If Kellogg’s ever stops releasing new Pop-Tarts, I will be upset. I will get down on my knees, raise my hands towards the sky, let tears fall from my cheeks, and ask a higher power — the manager at my local supermarket — “Why!?!” It would upset me because Pop-Tarts, and my desire to forget about an ex-girlfriend, inspired me to start up this blog that clogs the arteries of the internet with reviews of foods you should always eat in moderation.

But, it looks like the Kellogg’s Pop-Tarts train is still rolling with their new Limited Edition Frosted Cherry Turnover Pop-Tarts and Wildlicious Frosted Wild! Strawberry Pop-Tarts.

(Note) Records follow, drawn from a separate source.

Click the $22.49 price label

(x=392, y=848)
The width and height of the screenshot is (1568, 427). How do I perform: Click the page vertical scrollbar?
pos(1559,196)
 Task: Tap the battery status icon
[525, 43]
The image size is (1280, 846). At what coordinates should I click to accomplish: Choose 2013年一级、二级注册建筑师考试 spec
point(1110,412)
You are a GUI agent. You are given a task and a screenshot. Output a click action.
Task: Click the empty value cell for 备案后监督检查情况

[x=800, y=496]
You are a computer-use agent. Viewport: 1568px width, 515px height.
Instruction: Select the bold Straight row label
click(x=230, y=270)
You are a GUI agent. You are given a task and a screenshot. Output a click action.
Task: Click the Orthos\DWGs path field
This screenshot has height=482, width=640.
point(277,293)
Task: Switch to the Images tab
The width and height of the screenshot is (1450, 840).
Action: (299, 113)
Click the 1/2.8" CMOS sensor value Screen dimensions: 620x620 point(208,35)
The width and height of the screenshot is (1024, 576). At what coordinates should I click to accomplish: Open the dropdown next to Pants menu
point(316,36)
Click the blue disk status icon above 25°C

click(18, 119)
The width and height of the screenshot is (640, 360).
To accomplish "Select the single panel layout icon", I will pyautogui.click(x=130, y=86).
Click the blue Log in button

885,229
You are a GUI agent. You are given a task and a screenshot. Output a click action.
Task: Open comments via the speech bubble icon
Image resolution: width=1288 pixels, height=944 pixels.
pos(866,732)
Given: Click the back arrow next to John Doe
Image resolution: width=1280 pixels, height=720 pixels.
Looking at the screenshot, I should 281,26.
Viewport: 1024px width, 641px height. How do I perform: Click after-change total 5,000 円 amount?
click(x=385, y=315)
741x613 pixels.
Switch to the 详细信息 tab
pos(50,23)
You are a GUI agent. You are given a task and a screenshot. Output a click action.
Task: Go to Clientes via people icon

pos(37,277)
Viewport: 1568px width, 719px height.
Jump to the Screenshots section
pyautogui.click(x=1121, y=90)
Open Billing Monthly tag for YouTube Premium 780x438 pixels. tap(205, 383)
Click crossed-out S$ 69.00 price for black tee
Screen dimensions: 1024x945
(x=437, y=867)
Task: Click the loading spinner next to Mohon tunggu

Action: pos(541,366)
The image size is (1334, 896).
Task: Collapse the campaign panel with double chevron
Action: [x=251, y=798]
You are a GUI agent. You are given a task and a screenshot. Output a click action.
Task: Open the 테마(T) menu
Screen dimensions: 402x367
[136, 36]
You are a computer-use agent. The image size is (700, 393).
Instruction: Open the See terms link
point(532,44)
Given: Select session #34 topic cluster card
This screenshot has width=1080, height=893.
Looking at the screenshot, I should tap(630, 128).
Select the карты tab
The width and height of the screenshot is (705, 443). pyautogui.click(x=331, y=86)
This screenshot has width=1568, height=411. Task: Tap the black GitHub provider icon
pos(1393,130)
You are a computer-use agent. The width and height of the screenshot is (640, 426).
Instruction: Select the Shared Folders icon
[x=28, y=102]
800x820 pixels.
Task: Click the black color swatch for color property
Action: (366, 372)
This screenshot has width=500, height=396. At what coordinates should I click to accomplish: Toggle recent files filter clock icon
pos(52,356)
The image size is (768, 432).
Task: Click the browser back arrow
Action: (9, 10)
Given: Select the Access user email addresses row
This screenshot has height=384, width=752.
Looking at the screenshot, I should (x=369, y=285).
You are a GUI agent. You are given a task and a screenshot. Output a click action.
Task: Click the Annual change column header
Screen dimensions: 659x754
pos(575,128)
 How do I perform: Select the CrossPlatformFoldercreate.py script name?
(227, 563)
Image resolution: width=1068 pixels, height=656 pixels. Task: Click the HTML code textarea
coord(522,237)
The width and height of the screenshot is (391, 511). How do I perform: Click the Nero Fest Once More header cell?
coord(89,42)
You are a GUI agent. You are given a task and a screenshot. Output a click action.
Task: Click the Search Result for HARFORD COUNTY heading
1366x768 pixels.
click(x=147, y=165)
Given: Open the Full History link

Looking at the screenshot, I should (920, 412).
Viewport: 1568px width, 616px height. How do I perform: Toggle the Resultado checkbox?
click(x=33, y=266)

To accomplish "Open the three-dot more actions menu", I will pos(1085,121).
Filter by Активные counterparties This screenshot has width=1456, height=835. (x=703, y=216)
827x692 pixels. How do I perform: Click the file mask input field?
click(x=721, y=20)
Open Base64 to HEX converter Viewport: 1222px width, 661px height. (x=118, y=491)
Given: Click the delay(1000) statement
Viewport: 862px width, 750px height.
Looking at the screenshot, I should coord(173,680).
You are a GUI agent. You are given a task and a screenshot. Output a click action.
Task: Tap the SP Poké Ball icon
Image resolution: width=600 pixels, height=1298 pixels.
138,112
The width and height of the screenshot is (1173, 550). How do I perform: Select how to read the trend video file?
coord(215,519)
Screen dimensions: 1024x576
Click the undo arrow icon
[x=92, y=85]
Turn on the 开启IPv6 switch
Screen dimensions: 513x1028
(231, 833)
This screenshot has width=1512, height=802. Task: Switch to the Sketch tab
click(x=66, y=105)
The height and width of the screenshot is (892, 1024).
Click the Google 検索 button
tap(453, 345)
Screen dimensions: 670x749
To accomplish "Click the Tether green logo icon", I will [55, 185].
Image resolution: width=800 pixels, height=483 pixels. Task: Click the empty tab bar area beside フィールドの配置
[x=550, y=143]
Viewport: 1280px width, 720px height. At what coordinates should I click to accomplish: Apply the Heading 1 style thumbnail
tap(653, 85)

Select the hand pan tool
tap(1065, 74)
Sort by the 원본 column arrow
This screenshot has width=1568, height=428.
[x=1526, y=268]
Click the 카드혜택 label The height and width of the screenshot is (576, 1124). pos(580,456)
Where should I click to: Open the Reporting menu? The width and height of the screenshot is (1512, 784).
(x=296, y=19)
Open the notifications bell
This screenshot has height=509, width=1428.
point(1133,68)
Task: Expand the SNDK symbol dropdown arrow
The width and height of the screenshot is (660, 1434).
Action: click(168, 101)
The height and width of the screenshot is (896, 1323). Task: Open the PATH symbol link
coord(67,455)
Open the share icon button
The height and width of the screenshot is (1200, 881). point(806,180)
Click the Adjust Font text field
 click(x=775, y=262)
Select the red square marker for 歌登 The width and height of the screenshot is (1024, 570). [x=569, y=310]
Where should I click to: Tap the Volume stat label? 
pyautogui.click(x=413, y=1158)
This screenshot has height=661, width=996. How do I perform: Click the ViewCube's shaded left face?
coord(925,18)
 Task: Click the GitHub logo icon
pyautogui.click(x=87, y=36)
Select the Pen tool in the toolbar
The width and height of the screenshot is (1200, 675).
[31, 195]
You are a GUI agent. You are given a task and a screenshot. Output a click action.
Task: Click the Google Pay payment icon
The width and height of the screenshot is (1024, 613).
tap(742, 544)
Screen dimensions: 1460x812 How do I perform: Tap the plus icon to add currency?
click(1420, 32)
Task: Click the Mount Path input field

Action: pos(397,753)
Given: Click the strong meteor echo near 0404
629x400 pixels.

Oh, in case you were wondering, Kellogg’s owns the Wildlicious trademark, so I would suggest not using it as a stripper name.

According to the Kellogg’s website, the Cherry Turnover Pop-Tarts consists of “golden, buttery crust surrounding cherry turnover flavored filling with a drizzle of white icing on top.” While the Wildlicious Frosted Wild! Strawberry Pop-Tarts are made with Pop-Tarts’ classic crust, filled with a strawberry filling with a tangy twist, and topped with bright pink icing, light pink icing drizzle, and green sprinkles.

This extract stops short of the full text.